El 43% de los hogares argentinos ha realizado recortes significativos en sus consumos, según un reciente informe del Centro Nacional de Responsabilidad Social Empresarial y Capital Social (Cenarsecs) de la UBA.
Esta drástica contracción del gasto familiar es una consecuencia directa de la caída de los ingresos y el persistente aumento de precios, impactando severamente el poder adquisitivo y el panorama económico nacional. La situación se alinea con la baja generalizada de las ventas minoristas que afecta a los distintos sectores productivos del país.

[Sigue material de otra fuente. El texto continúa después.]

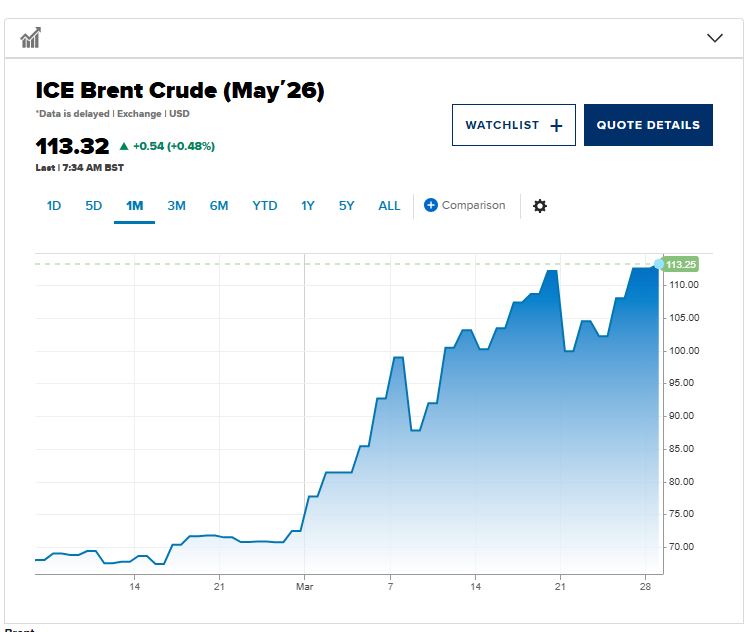Show the 3M chart range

El consumo de los argentinos, en jaque
Un informe elaborado por el Centro Nacional de Responsabilidad Social Empresarial y Capital Social (Cenarsecs) de la Facultad de Ciencias Económicas de la Universidad de Buenos Aires (UBA) reveló que el 72% de los consultados redujo sus gastos personales o familiares en los últimos tres meses. Esta contracción se atribuye directamente a la caída de los ingresos reales y al persistente aumento de los precios que impactan en el costo de vida.
El estudio, realizado entre el 12 de noviembre y el 12 de diciembre de 2025, detalla que dentro de este grupo mayoritario de argentinos que admitió haber tenido que recortar sus compras, el 43% de los hogares realizó ajustes “significativos”, mientras que otro 29% reportó “reducciones más moderadas”. En contraste, apenas el 23% de los encuestados aseguró que sus gastos se mantuvieron estables y un marginal 5% afirmó haberlos incrementado.

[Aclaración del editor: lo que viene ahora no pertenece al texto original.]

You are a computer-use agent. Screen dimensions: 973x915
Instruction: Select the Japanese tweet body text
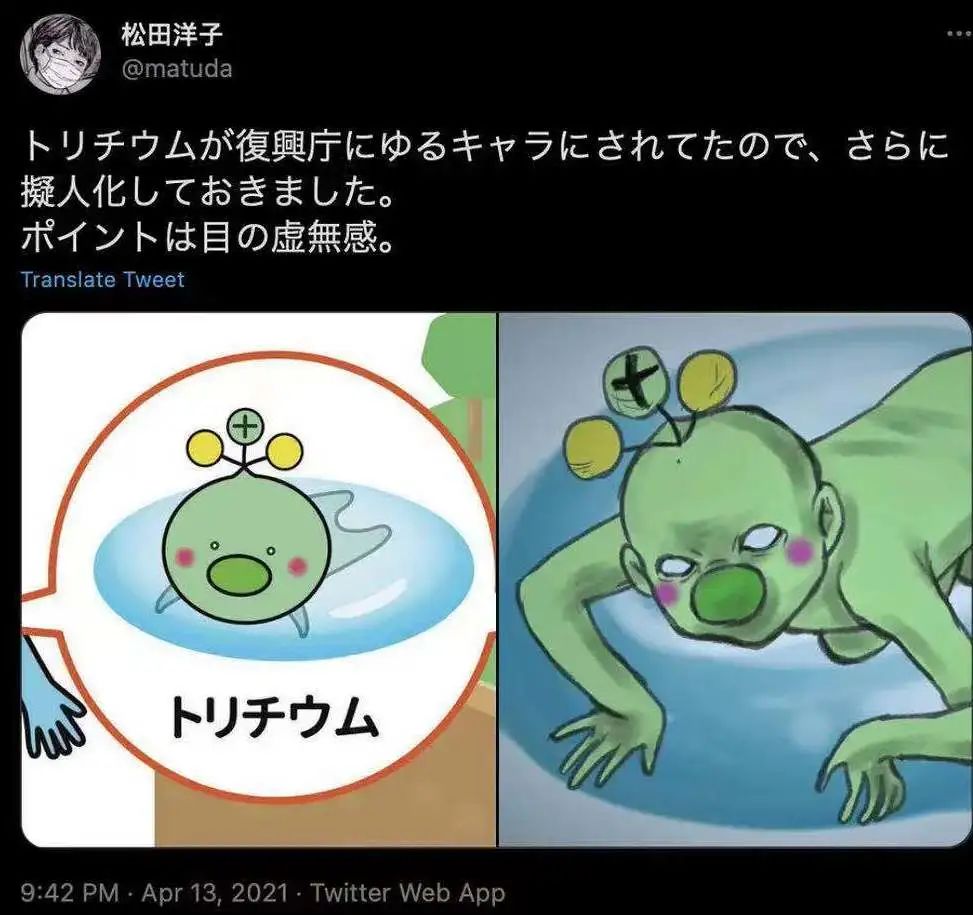(x=485, y=192)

Impacto diferenciado por género y nivel socioeconómico
El documento del Cenarsecs subraya una “caída generalizada en las ventas minoristas, motivada principalmente por la pérdida de poder adquisitivo de los consumidores”. Al analizar los grupos etarios y de género, se observa que las mujeres fueron las más afectadas, con un 76% que declaró haber reducido sus gastos, en comparación con el 66% de los varones, lo que sugiere un rol preponderante en la administración del presupuesto familiar.
Las desigualdades también se manifiestan claramente según el nivel de ingresos. En los sectores de mayores recursos, identificados como ABC1, solo el 38% manifestó haber recortado gastos. Este porcentaje se elevó al 67% en la clase media y alcanzó un contundente 82% en los sectores de menores ingresos, evidenciando la menor capacidad de maniobra de los hogares más vulnerables frente al encarecimiento del costo de vida.
Prioridad en esenciales y caída en rubros no primordiales
El trabajo de la UBA indica que los hogares argentinos tendieron a concentrar sus gastos en productos esenciales, relegando rubros como indumentaria y librerías, que figuran entre los más afectados por la contracción de la demanda. Esta tendencia se alinea con otros relevamientos sectoriales y con datos provistos por la Confederación Argentina de la Mediana Empresa (CAME), que registró una caída interanual del 4,1% en las ventas minoristas de pymes durante el mes de noviembre.
Consumo responsable: una tendencia que persiste en la adversidad económica
Aun en este contexto económico adverso, el estudio destaca la persistencia de ciertos criterios vinculados al consumo responsable. El 75% de los encuestados afirmó considerar aspectos sociales o ambientales al momento de elegir alimentos y bebidas, y casi el 70% manifestó estar dispuesto a pagar un precio más alto por productos sustentables. El informe concluye que más de uno de cada dos consumidores combina estos tres factores (conciencia social o ambiental, disposición a pagar un costo extra y antecedentes concretos de compra), incluso en un escenario de fuerte restricción económica.